KPSS operation full of contradictions, claimed to target Hizmet

ISTANBUL: The investigation into alleged cheating in the 2010 State Personnel Examination (KPSS) was restarted recently, amid claims that it is politically motivated after many discrepancies were noted regarding the timing and basis of operations.

On Monday, a total of 61 people were detained related to allegations of cheating in the 2010 KPSS — a centralized exam used to determine those eligible to be employed in the public sector. In addition to the 61 people detained, an Ankara prosecutor ordered the detention of 21 others, indicating that new waves of detentions are in the pipeline.

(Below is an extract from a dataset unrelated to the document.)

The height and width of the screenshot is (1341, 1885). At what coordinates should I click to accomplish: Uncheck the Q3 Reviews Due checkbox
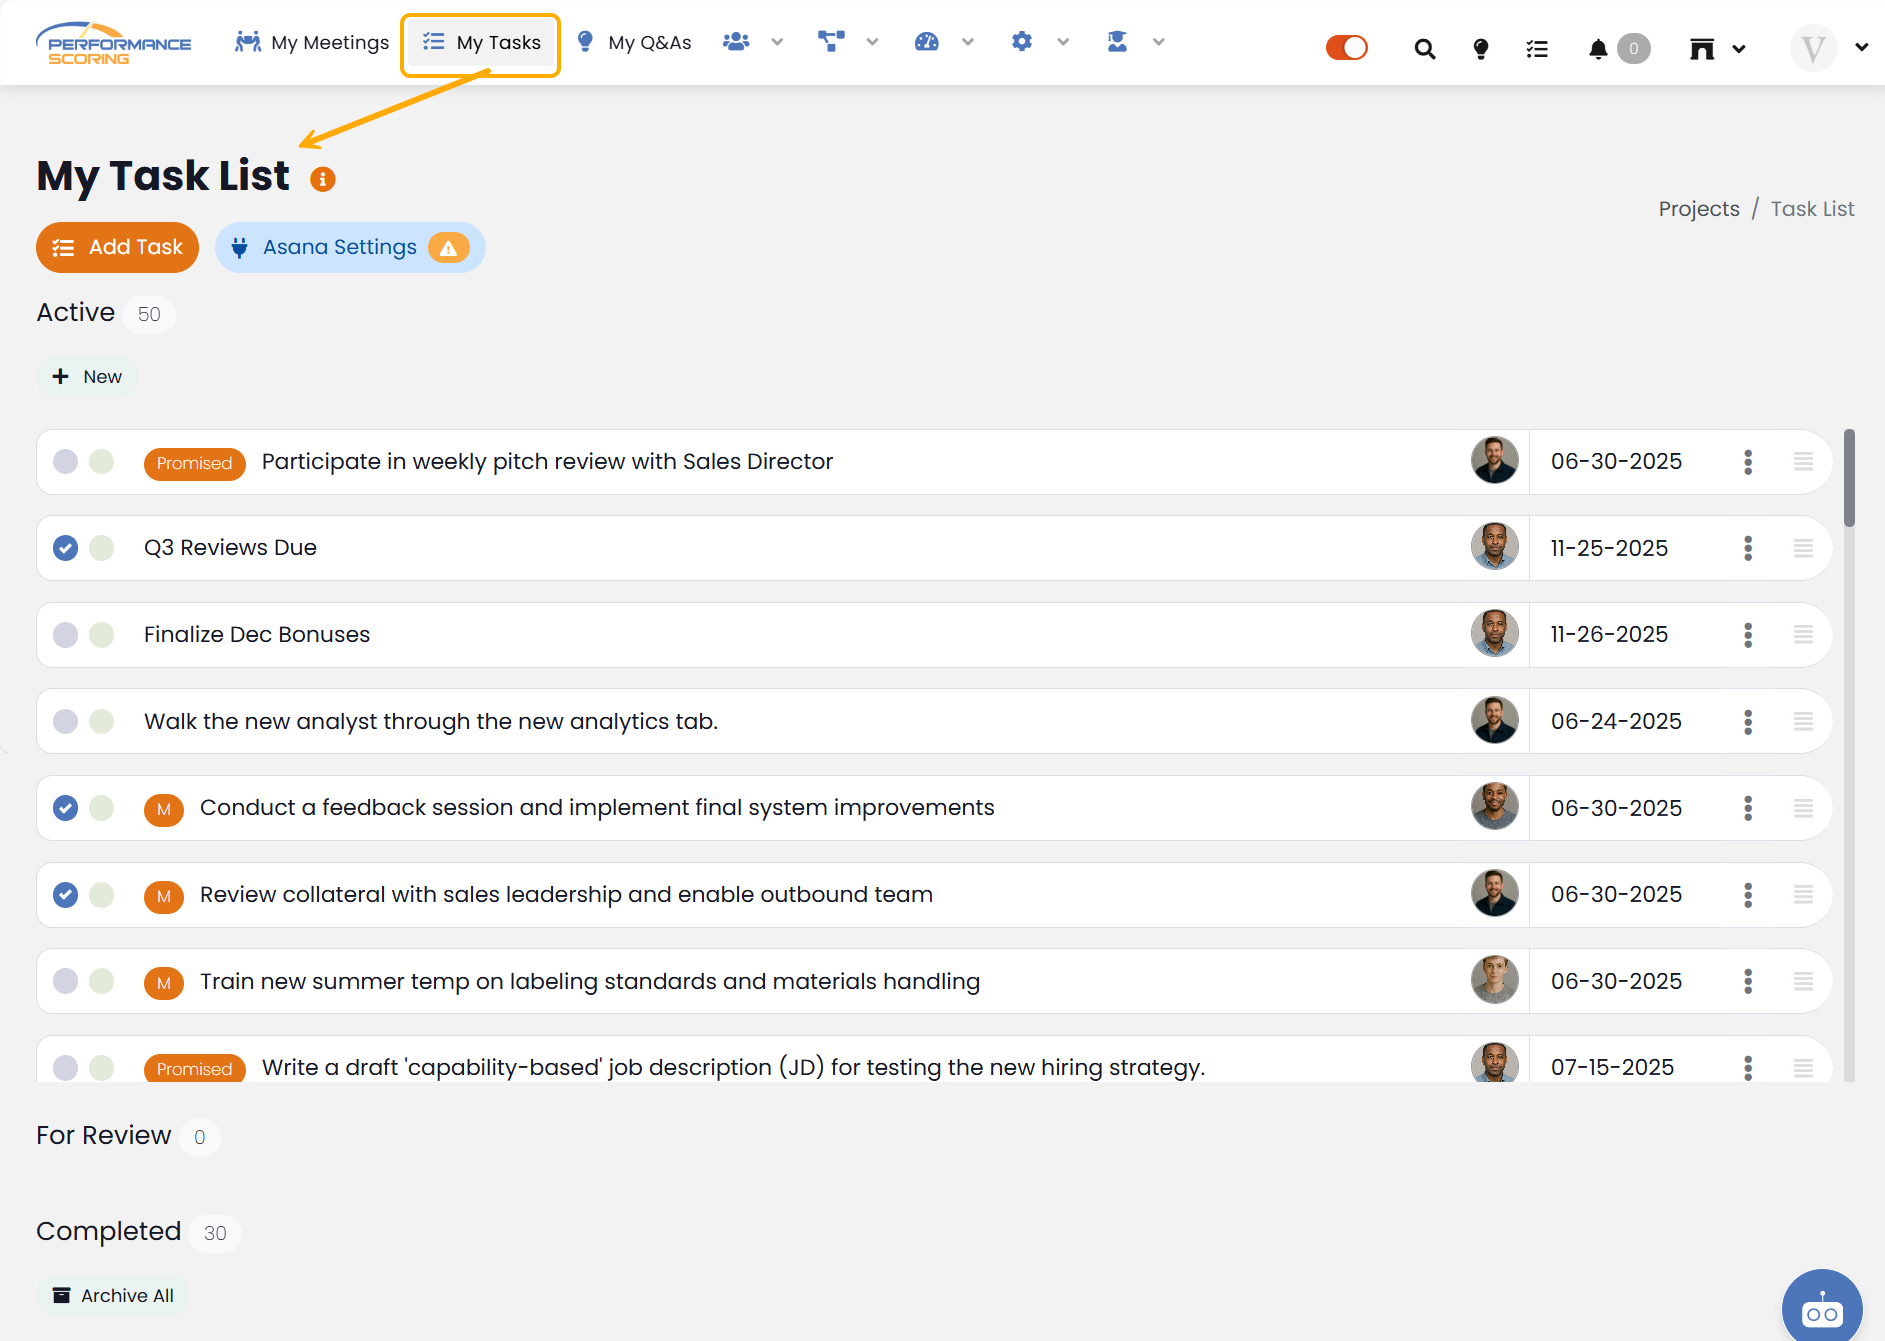(66, 548)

The case was initially opened in 2010 after more than 3,227 people answered most or all of the questions on the KPSS correctly, leading to claims that some of the candidates had either cheated during the test or obtained the questions beforehand. It was also revealed that some of the most successful candidates were either friends living in the same house or were married to each other. Revelations then emerged that copies of the KPSS questions had been obtained before the exam day and been shared among thousands of candidates.

The investigation — which has been undertaken by four prosecutors since 2010, with three of them refusing to continue with the case due to insufficient evidence — has been criticized for being designed to change public perception toward the Hizmet movement. The Hizmet movement — or Gulen movement — is a grassroots initiative inspired by the teachings of Turkish Islamic scholar Fethullah Gulen that focuses on educational activities.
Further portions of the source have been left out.